Pixel coordinate grounding data
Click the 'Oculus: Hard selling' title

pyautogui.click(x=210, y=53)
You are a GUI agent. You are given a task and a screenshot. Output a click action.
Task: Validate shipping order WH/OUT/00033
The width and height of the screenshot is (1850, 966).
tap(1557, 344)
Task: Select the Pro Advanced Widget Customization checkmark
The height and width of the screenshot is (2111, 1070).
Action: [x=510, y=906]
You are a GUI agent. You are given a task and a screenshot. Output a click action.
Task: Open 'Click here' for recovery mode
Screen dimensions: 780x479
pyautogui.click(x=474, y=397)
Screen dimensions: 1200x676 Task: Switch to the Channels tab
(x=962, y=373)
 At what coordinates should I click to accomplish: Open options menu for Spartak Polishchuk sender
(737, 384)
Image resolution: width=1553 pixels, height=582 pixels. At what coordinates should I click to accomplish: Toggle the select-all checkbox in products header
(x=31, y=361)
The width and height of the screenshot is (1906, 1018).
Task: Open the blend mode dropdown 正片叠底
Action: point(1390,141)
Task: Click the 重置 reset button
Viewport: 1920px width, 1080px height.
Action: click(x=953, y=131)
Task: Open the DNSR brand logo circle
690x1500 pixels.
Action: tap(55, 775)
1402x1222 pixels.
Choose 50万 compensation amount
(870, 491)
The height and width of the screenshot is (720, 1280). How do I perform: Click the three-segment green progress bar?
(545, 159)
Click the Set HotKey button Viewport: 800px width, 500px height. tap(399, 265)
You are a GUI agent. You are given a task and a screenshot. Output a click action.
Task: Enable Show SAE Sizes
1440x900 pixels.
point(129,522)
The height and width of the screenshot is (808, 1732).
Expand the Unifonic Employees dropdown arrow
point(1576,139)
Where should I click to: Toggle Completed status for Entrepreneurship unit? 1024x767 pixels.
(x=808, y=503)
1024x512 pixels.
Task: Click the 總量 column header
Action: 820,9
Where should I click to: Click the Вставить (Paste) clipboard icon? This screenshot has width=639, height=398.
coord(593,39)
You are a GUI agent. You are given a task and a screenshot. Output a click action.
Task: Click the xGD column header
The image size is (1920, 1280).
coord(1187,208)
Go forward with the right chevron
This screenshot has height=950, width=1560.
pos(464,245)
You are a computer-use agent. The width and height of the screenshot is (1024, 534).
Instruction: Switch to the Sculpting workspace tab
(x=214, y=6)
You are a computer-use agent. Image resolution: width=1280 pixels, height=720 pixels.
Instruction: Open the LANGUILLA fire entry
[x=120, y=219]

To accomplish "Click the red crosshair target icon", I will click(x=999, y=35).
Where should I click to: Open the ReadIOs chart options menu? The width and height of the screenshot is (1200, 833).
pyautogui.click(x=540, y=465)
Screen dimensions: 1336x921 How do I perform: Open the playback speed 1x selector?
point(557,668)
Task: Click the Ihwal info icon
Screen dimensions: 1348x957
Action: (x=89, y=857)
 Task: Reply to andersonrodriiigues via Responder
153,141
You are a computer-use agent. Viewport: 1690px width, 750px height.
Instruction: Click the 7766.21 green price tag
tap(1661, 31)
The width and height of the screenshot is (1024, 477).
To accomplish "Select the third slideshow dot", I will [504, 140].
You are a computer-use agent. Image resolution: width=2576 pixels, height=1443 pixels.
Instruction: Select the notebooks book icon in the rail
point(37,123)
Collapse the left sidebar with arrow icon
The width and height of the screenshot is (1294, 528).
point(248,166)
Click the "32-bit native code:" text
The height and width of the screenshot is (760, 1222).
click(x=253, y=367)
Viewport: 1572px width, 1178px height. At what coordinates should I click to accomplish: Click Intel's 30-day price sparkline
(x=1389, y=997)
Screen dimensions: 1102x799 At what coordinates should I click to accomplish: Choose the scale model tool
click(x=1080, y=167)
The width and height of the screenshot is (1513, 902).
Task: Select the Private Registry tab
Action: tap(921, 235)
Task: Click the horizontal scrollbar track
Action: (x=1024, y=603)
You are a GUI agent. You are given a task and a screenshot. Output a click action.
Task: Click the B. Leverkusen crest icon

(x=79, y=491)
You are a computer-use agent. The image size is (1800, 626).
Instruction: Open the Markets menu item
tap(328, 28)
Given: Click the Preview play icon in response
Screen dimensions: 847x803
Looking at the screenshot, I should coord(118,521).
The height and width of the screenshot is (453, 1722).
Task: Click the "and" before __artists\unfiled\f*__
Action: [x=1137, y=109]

▶ **Task objective**: Where a line in the entries holds "will", copy that line.

▶ **Result of the task**:
To accomplish "Click the red crosshair target icon", I will click(x=999, y=35).
To accomplish "Select the third slideshow dot", I will [504, 140].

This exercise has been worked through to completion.